Current Reviews


Bongo Super-Heroes #7

Posted: Saturday, November 1, 2003
By: Ray Tate

"Risky Be the Rumpus Room"

Writer: Jesse Leon McCann
Artists: Abel Laxamana(p), Bob Smith(i), Rick Reese(c)

"The Secret Origin of Bug Boy"

Writer/Artist: Ty Templeton, Art Villanueva(c)

"A Shrimp in Time Pays Fine"

Writer: Chris Yambar
Artists: Mike DeCarlo(p), Ken Wheaton(i), Art Villanueva(c)

"The Grotesque Garage Sale of Gargamash"

Writer: Chuck Dixon
Artists: Hillary Barta, Nathan Kane(c)

Publisher: Bongo

Bongo was kind enough to send me an issue of Bongo Super-Heroes which I never have seen before on the racks or in Previews so I have to question how the heck this can be issue seven. The legend at the bottom of the page identifies the book as Bongo Presents Radioactive Man, but either way--the fake numbering or the instant name change--it's still a good joke and kicks off the tone of this brilliant satire of super-hero comic books.

"Risky Rumpus Room" shows the A-List heroes Radioactive Man and Fallout Boy leaping off to the rescue while the B-List heroes such as the Purple Badge of Courage stay at headquarters to try out their version of the Danger Room. The whole tale is brilliantly funny and addresses so many tiers of comedy.

The melodramatic thoughts of Captain Squid and Lure Lass beautifully poke fun at Stan Lee's romantic couple Cyclops/Marvel Girl. The butler betrayal hiding a bionic brain lovingly teases Doom Patrol's goofy leader of the Brotherhood of Evil. No, it's not as funny as Grant Morrison's "Kiss me, Monsieur Mallah. Kiss me." It's pretty damn close.

Slapstick strikes in the form of the Purple Badge of Courage. Violence just seems attracted to his bandage. It doesn't quit, and even when expected it makes the reader laugh out loud.

The artwork by Art Laxamana merges the kicking and screaming partners of Jack Kirby and Matt Groening. Without the weird heads and the four fingers, the heroes could be designed like traditional heroes. Of course, the Matt Groening style gives the reader permission to laugh when the Acme mallets come.

Ty Templeton in "The Secret Origin of Bug Boy" captures Matt Groening's crude, kindergarten styled artwork. Bug Boy is something that a child just might conceive of as a hero. Even his spacecraft looks charmingly simple.

Bug Boy's story however bears more complexity one expects from a Batman writer.

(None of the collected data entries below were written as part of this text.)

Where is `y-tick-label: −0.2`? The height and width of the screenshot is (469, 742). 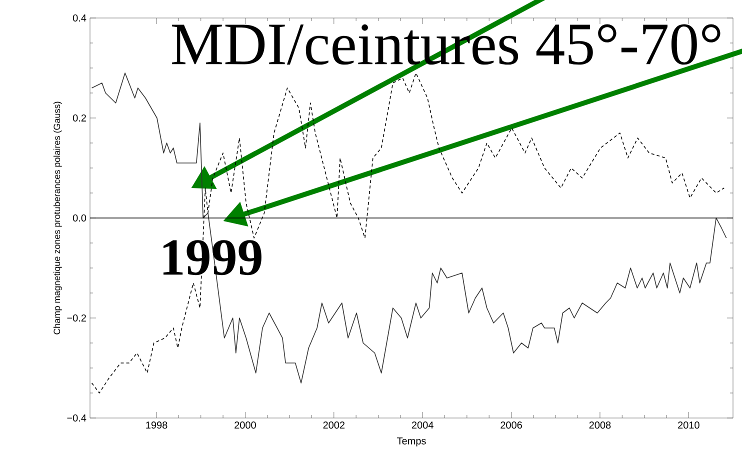
y-tick-label: −0.2 is located at coordinates (76, 318).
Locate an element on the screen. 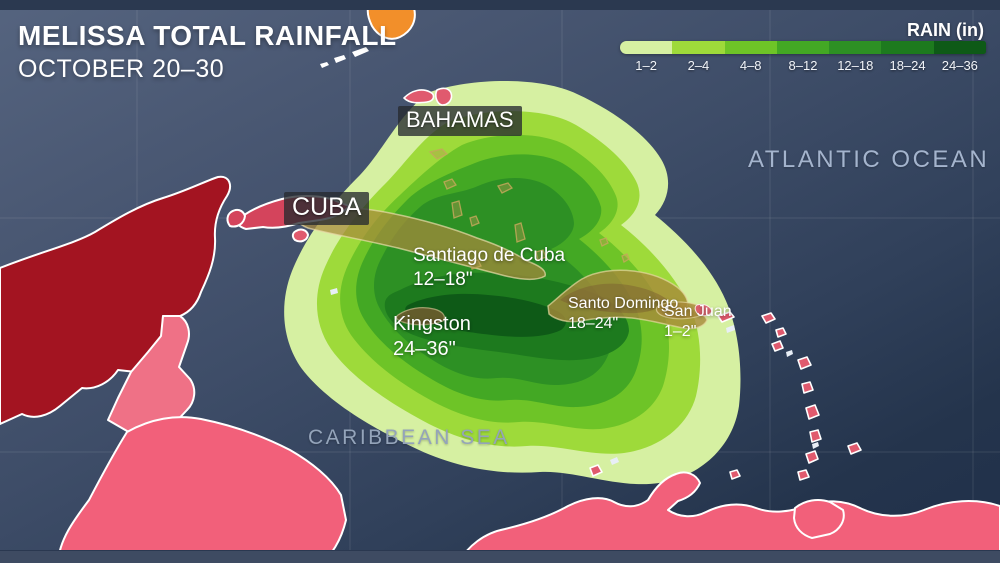  cuba-label: CUBA is located at coordinates (327, 208).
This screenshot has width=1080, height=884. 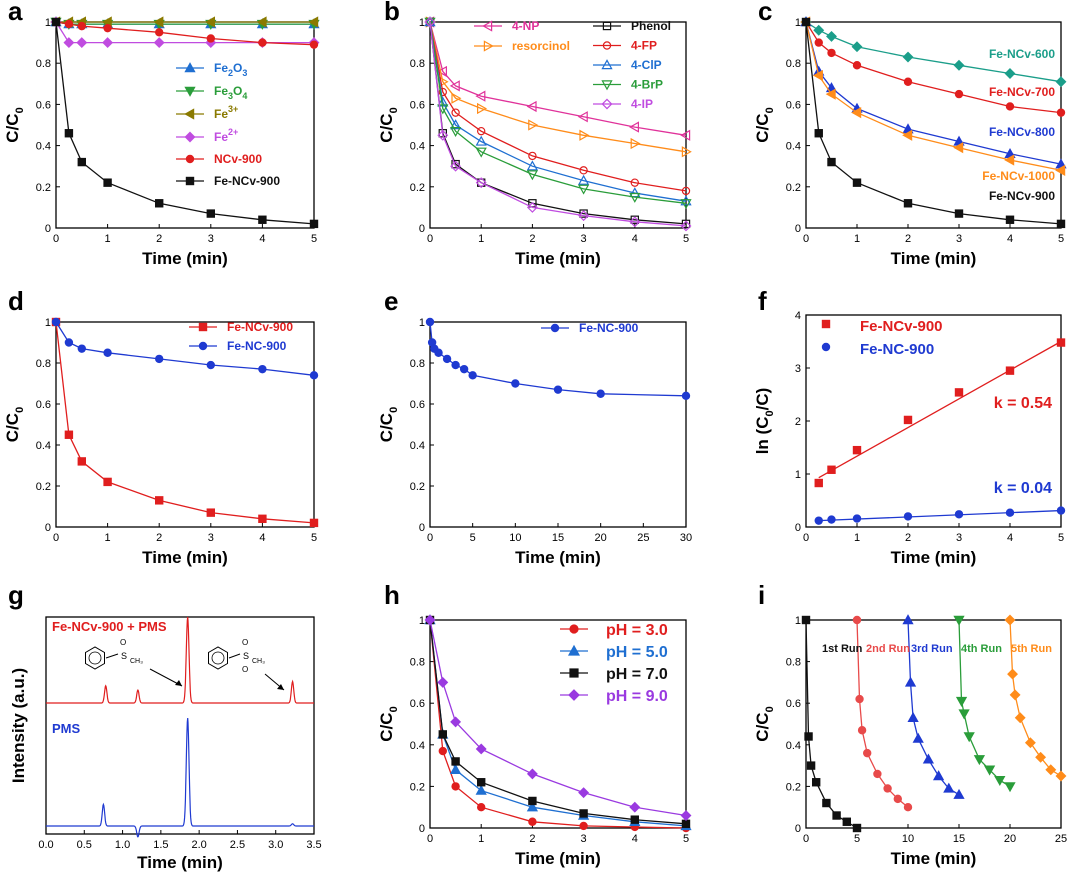 I want to click on atom-label: CH₃, so click(x=136, y=662).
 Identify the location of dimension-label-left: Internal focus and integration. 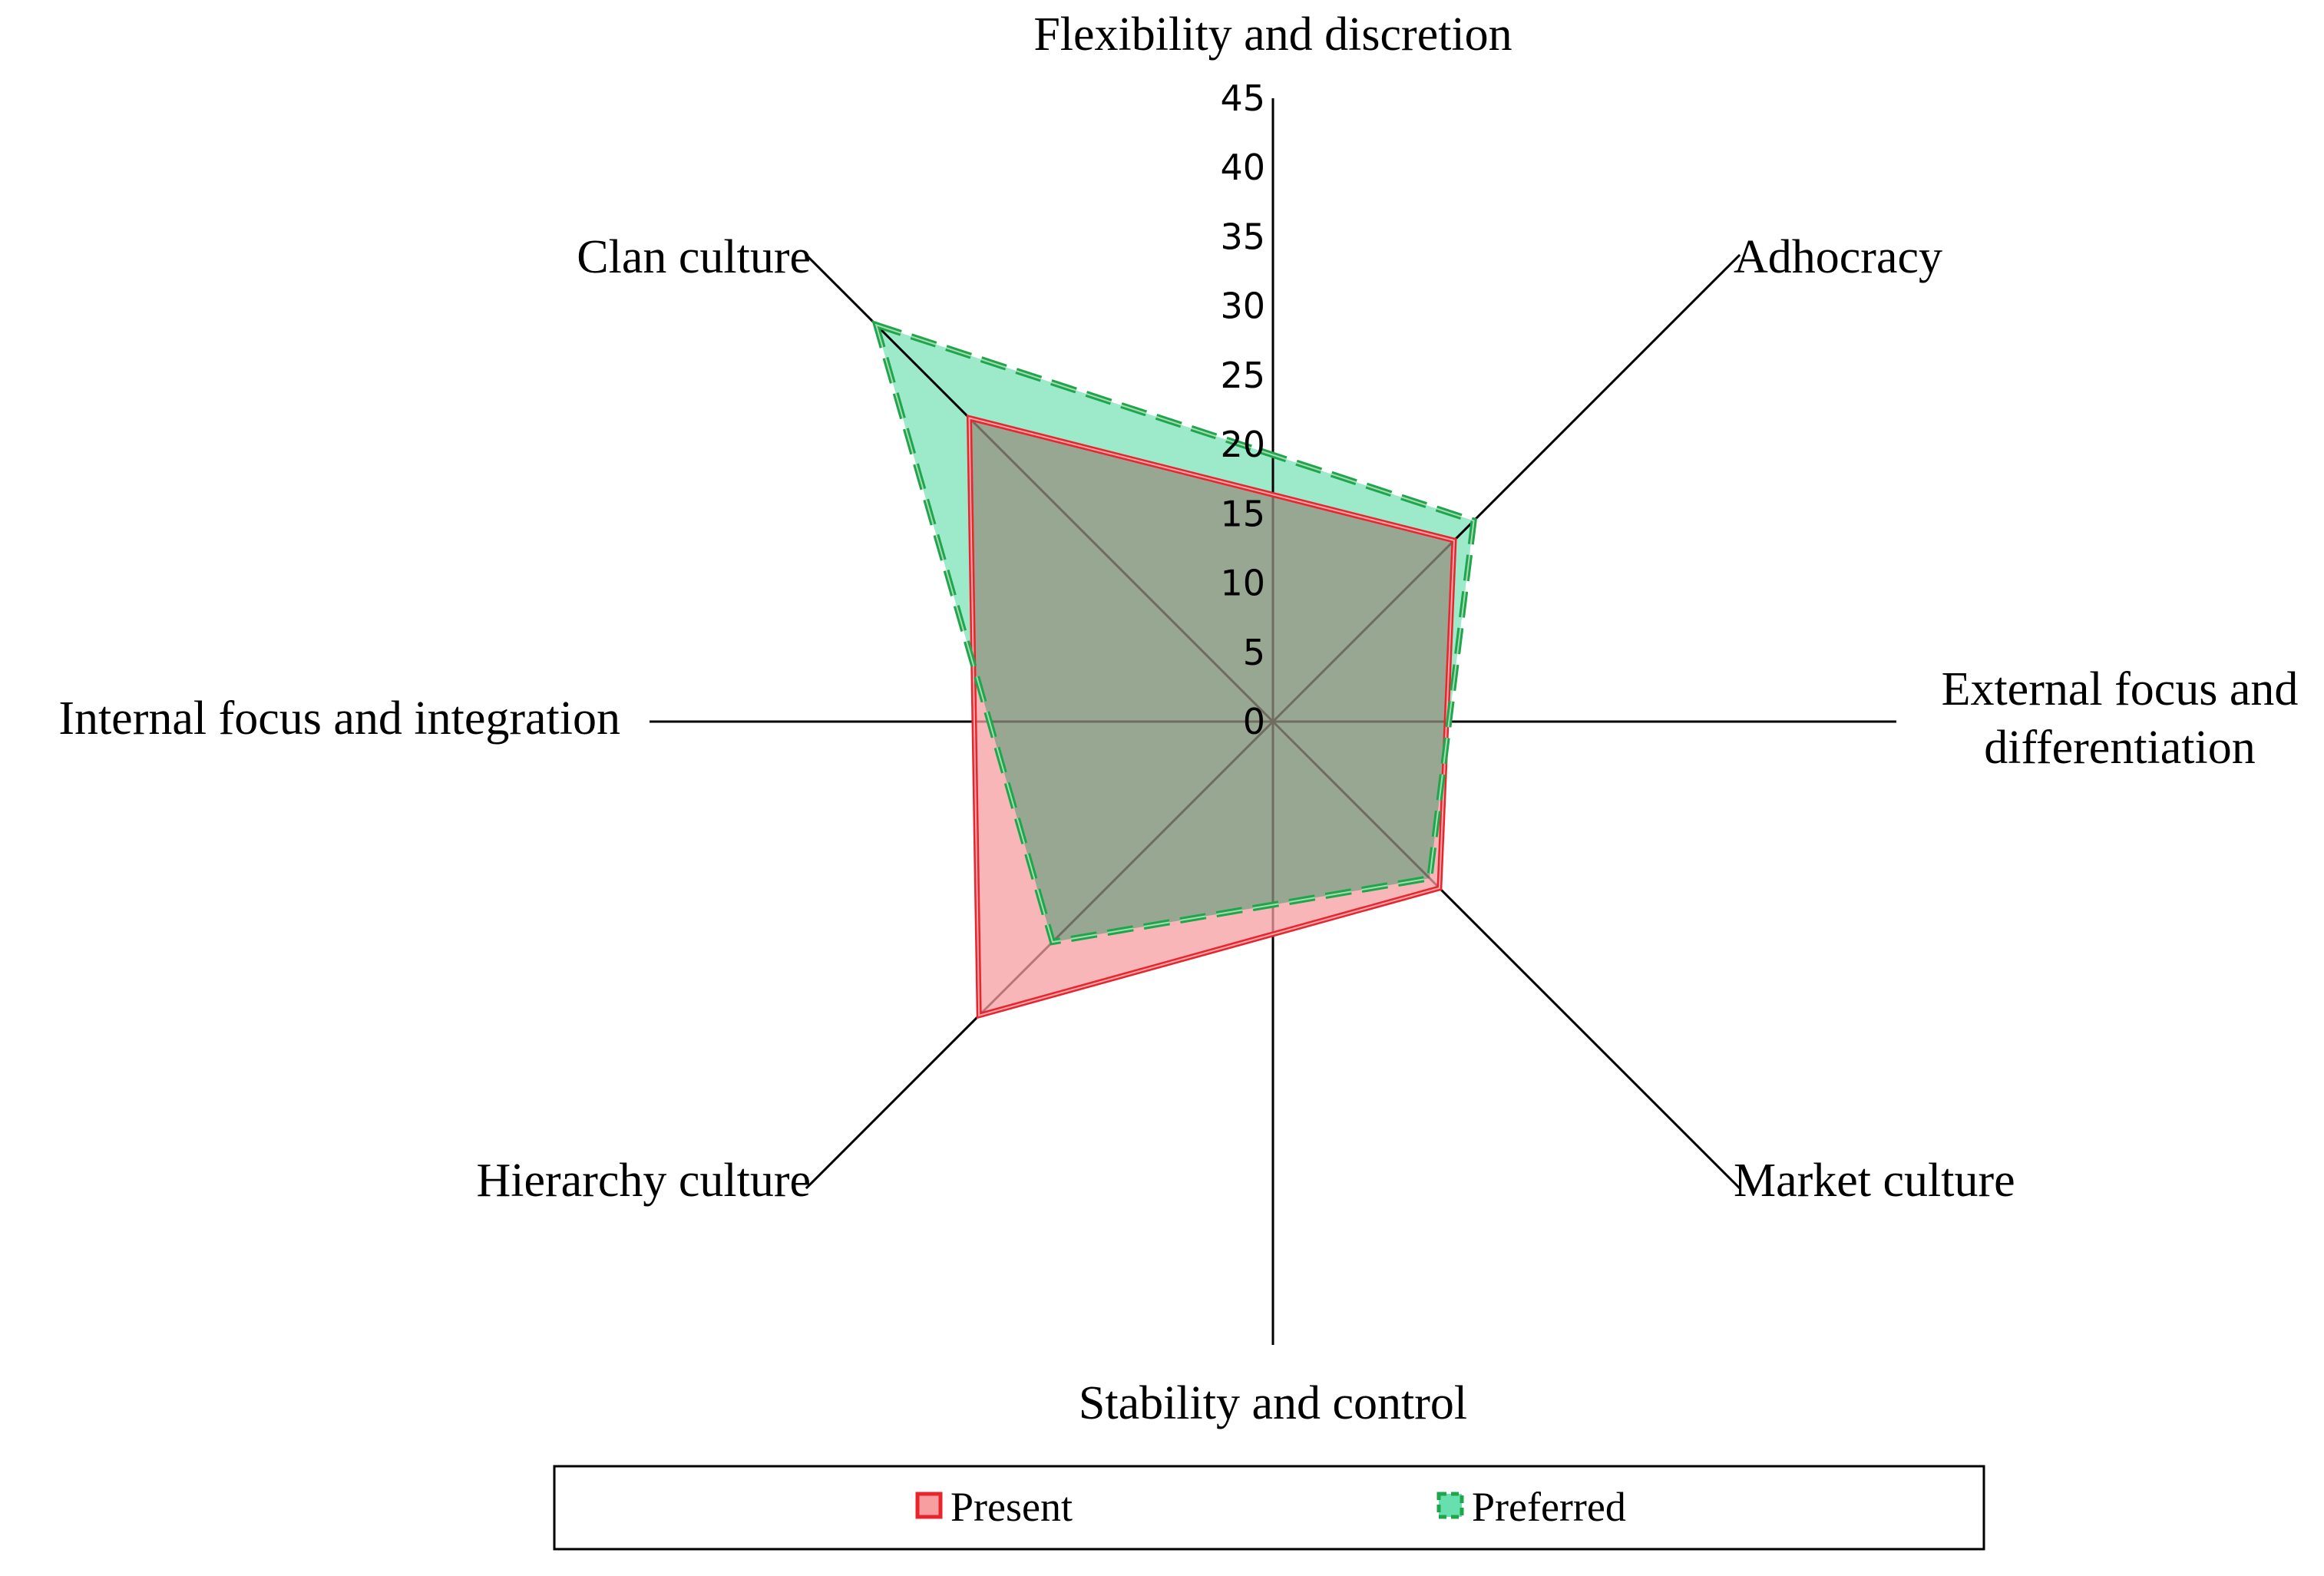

The origin of Bug Boy offers sophisticated laughter in the form of metamorphosing tubers as well as evolved bugs that will "only live a few more hours anyway" and questionable marvelous mental powers vital in the talent for escape.

Chris Yambar's "A Shrimp in Time Pays Fine" reprinted from All Squid Comics number fifteen which of course never existed spotlights Captain Squid a Aquaman/Namor/Cyclops hybrid. We follow his adventures under the sea and watch as we discover that he is not quite so friendly with his "finny friends." Quite frankly, this is as depraved as The Futurma episode in which a tasty treat turns out to be the larval form of the Omicron Ceti people. I still have no idea how they managed to get that aired. The same goes for this story. I mean the whole concept is utterly sick and left me in tears.

Recently the earth experienced a nasty electromagnetic storm that would no doubt have thrown the crew of the original Enterprise around the set for days. I kind of knew that something cosmic was afoot. Chuck Dixon wrote a hilarious parody on Dr. Strange. Plasmo speaks in hyper alliterative jargon like all good mystics, and rather than live in a mansion with a weird window, he lives in the suburbs where garage sales are common. It's at this garage sale that he recognizes the Baster of Bastur. However, he is not the only bidder.

The spoof leads to funny flashbacks, even more gobbledy-gook dialogue followed by a take on Dormammu that completely negates his threat and succeeds in rudely prodding the reader for a laugh. All of this comedic melting pot is given extra depth through Hilary Barta's superb otherworldly backgrounds and dramatic shadows and shadings that have absolutely no place among the ridiculous world of Plasmo, the Alliterate Supreme.

Radioactive Man is a semi-serious homage to Superman. On the other hand, maybe I just don't get the book's jokes. Bongo Super-Heroes is a laugh out loud treat for anybody who has an affinity for super-hero comic books.